What the task asks = Your task is to restate word for word the lines in the material below, from the one with "This screenshot has width=1366, height=768." up to and including the one with "the grey XP". Do not carry over the pictures.

Dataset content =
= Beginning of Section =
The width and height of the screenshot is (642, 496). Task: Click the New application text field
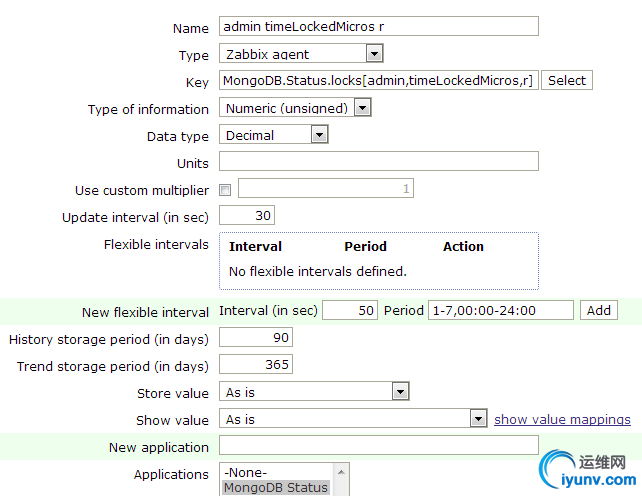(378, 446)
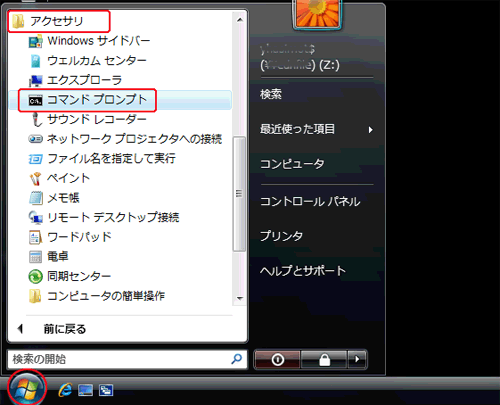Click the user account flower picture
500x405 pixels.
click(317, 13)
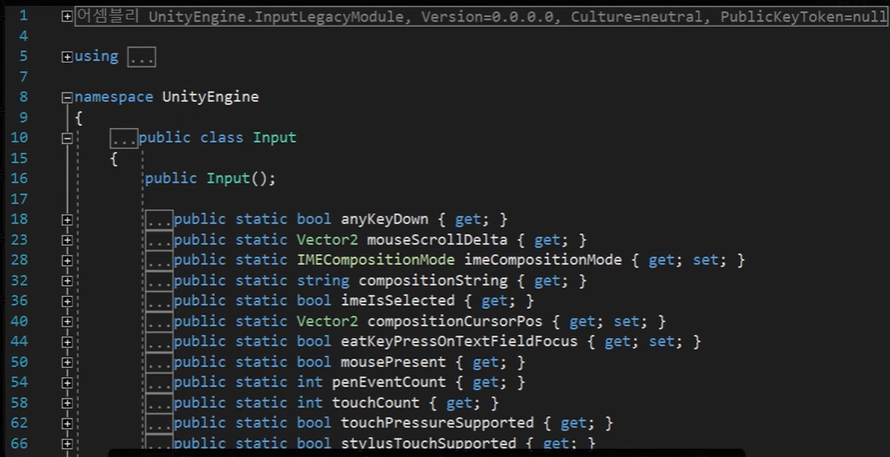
= End of Section =
= Beginning of Section =
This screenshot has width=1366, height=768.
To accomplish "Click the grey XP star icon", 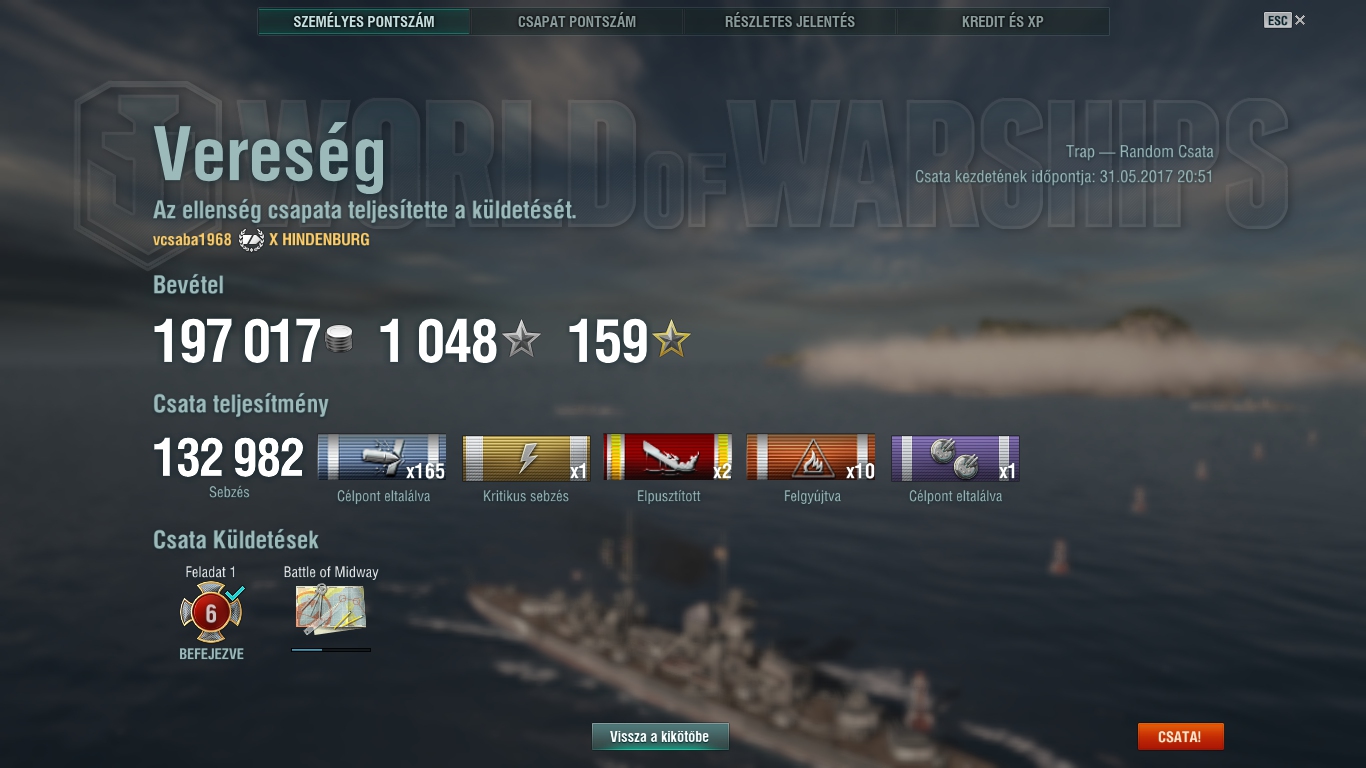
= End of Section =
Task solution =
This screenshot has width=1366, height=768.
To accomplish "Click the grey XP star icon", 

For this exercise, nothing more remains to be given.